===== Input for this task =====

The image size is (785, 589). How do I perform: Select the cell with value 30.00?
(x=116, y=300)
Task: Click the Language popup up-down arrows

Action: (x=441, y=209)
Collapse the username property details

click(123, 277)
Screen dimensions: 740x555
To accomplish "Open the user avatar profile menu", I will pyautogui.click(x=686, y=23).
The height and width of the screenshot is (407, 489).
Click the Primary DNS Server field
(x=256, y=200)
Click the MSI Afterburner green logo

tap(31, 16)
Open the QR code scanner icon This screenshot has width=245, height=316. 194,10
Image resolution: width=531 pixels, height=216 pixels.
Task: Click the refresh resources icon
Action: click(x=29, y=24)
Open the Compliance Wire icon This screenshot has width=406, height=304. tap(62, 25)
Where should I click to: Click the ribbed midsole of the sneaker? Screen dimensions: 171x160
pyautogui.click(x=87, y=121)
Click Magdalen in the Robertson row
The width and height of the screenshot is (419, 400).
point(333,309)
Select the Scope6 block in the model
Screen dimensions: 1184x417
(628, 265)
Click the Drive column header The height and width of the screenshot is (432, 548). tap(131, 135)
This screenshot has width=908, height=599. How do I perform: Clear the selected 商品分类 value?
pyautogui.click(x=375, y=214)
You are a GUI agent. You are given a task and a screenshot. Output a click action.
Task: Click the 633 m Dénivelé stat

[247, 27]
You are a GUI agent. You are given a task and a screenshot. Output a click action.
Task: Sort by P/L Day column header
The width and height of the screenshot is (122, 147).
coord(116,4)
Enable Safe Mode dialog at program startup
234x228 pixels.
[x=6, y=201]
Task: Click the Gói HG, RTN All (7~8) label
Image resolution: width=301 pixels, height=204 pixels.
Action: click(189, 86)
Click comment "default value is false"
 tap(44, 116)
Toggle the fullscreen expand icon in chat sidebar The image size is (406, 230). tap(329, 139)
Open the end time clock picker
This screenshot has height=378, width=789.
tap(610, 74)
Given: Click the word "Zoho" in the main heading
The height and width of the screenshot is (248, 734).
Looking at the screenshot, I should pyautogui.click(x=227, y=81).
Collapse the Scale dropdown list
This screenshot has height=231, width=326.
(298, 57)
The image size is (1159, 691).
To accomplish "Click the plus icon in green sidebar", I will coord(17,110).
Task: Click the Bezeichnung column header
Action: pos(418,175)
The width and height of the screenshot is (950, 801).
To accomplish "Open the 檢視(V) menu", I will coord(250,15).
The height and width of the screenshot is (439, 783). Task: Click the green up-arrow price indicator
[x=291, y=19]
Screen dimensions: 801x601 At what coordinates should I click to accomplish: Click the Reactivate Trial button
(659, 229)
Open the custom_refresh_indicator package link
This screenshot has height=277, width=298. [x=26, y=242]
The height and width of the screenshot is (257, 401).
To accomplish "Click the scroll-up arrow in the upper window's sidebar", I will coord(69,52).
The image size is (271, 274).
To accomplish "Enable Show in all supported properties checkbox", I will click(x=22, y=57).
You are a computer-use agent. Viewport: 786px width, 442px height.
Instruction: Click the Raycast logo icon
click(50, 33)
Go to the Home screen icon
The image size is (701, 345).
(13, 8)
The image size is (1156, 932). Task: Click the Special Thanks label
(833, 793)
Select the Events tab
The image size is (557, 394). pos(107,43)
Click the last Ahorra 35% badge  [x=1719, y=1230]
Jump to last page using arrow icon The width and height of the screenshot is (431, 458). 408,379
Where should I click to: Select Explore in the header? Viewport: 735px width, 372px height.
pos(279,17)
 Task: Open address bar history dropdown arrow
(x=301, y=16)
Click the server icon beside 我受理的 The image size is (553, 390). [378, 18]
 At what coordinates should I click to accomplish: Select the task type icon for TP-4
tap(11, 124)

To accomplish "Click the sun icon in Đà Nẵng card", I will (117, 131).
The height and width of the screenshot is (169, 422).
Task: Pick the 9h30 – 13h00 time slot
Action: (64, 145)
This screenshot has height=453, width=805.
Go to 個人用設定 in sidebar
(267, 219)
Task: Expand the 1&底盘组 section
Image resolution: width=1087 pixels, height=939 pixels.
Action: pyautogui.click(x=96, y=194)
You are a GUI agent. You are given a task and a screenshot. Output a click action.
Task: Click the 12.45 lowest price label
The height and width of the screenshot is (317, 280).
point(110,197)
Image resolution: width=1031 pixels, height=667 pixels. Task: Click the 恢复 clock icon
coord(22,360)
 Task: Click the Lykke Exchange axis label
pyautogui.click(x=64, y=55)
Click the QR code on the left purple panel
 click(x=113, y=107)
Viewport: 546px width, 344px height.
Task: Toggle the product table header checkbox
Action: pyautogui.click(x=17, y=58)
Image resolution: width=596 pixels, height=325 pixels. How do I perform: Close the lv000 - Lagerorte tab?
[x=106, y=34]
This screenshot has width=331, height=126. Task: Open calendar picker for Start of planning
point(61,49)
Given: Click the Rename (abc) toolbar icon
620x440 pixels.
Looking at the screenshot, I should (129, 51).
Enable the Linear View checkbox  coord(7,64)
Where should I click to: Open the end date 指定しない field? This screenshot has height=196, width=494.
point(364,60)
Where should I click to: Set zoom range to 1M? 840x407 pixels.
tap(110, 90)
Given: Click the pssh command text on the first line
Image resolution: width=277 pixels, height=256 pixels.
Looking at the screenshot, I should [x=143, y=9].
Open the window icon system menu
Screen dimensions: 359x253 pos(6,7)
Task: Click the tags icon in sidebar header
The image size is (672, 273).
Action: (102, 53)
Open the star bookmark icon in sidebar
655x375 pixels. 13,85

=====

Repeat the listing in full, keeping every line exactly as it is.

◆ **Solution to this task**
The image size is (785, 589). How do I perform: Select the cell with value 30.00?
(x=116, y=300)
Task: Click the Language popup up-down arrows

Action: (x=441, y=209)
Collapse the username property details

click(123, 277)
Screen dimensions: 740x555
To accomplish "Open the user avatar profile menu", I will pyautogui.click(x=686, y=23).
The height and width of the screenshot is (407, 489).
Click the Primary DNS Server field
(x=256, y=200)
Click the MSI Afterburner green logo

tap(31, 16)
Open the QR code scanner icon This screenshot has width=245, height=316. 194,10
Image resolution: width=531 pixels, height=216 pixels.
Task: Click the refresh resources icon
Action: click(x=29, y=24)
Open the Compliance Wire icon This screenshot has width=406, height=304. tap(62, 25)
Where should I click to: Click the ribbed midsole of the sneaker? Screen dimensions: 171x160
pyautogui.click(x=87, y=121)
Click Magdalen in the Robertson row
The width and height of the screenshot is (419, 400).
point(333,309)
Select the Scope6 block in the model
Screen dimensions: 1184x417
(628, 265)
Click the Drive column header The height and width of the screenshot is (432, 548). tap(131, 135)
This screenshot has width=908, height=599. How do I perform: Clear the selected 商品分类 value?
pyautogui.click(x=375, y=214)
You are a GUI agent. You are given a task and a screenshot. Output a click action.
Task: Click the 633 m Dénivelé stat

[247, 27]
You are a GUI agent. You are given a task and a screenshot. Output a click action.
Task: Sort by P/L Day column header
The width and height of the screenshot is (122, 147).
coord(116,4)
Enable Safe Mode dialog at program startup
234x228 pixels.
[x=6, y=201]
Task: Click the Gói HG, RTN All (7~8) label
Image resolution: width=301 pixels, height=204 pixels.
Action: click(189, 86)
Click comment "default value is false"
 tap(44, 116)
Toggle the fullscreen expand icon in chat sidebar The image size is (406, 230). tap(329, 139)
Open the end time clock picker
This screenshot has height=378, width=789.
tap(610, 74)
Given: Click the word "Zoho" in the main heading
The height and width of the screenshot is (248, 734).
Looking at the screenshot, I should pyautogui.click(x=227, y=81).
Collapse the Scale dropdown list
This screenshot has height=231, width=326.
(298, 57)
The image size is (1159, 691).
To accomplish "Click the plus icon in green sidebar", I will coord(17,110).
Task: Click the Bezeichnung column header
Action: pos(418,175)
The width and height of the screenshot is (950, 801).
To accomplish "Open the 檢視(V) menu", I will coord(250,15).
The height and width of the screenshot is (439, 783). Task: Click the green up-arrow price indicator
[x=291, y=19]
Screen dimensions: 801x601 At what coordinates should I click to accomplish: Click the Reactivate Trial button
(659, 229)
Open the custom_refresh_indicator package link
This screenshot has height=277, width=298. [x=26, y=242]
The height and width of the screenshot is (257, 401).
To accomplish "Click the scroll-up arrow in the upper window's sidebar", I will coord(69,52).
The image size is (271, 274).
To accomplish "Enable Show in all supported properties checkbox", I will click(x=22, y=57).
You are a computer-use agent. Viewport: 786px width, 442px height.
Instruction: Click the Raycast logo icon
click(50, 33)
Go to the Home screen icon
The image size is (701, 345).
(13, 8)
The image size is (1156, 932). Task: Click the Special Thanks label
(833, 793)
Select the Events tab
The image size is (557, 394). pos(107,43)
Click the last Ahorra 35% badge  [x=1719, y=1230]
Jump to last page using arrow icon The width and height of the screenshot is (431, 458). 408,379
Where should I click to: Select Explore in the header? Viewport: 735px width, 372px height.
pos(279,17)
 Task: Open address bar history dropdown arrow
(x=301, y=16)
Click the server icon beside 我受理的 The image size is (553, 390). [378, 18]
 At what coordinates should I click to accomplish: Select the task type icon for TP-4
tap(11, 124)

To accomplish "Click the sun icon in Đà Nẵng card", I will (117, 131).
The height and width of the screenshot is (169, 422).
Task: Pick the 9h30 – 13h00 time slot
Action: (64, 145)
This screenshot has height=453, width=805.
Go to 個人用設定 in sidebar
(267, 219)
Task: Expand the 1&底盘组 section
Image resolution: width=1087 pixels, height=939 pixels.
Action: pyautogui.click(x=96, y=194)
You are a GUI agent. You are given a task and a screenshot. Output a click action.
Task: Click the 12.45 lowest price label
The height and width of the screenshot is (317, 280).
point(110,197)
Image resolution: width=1031 pixels, height=667 pixels. Task: Click the 恢复 clock icon
coord(22,360)
 Task: Click the Lykke Exchange axis label
pyautogui.click(x=64, y=55)
Click the QR code on the left purple panel
 click(x=113, y=107)
Viewport: 546px width, 344px height.
Task: Toggle the product table header checkbox
Action: pyautogui.click(x=17, y=58)
Image resolution: width=596 pixels, height=325 pixels. How do I perform: Close the lv000 - Lagerorte tab?
[x=106, y=34]
This screenshot has width=331, height=126. Task: Open calendar picker for Start of planning
point(61,49)
Given: Click the Rename (abc) toolbar icon
620x440 pixels.
Looking at the screenshot, I should (129, 51).
Enable the Linear View checkbox  coord(7,64)
Where should I click to: Open the end date 指定しない field? This screenshot has height=196, width=494.
point(364,60)
Where should I click to: Set zoom range to 1M? 840x407 pixels.
tap(110, 90)
Given: Click the pssh command text on the first line
Image resolution: width=277 pixels, height=256 pixels.
Looking at the screenshot, I should [x=143, y=9].
Open the window icon system menu
Screen dimensions: 359x253 pos(6,7)
Task: Click the tags icon in sidebar header
The image size is (672, 273).
Action: (102, 53)
Open the star bookmark icon in sidebar
655x375 pixels. 13,85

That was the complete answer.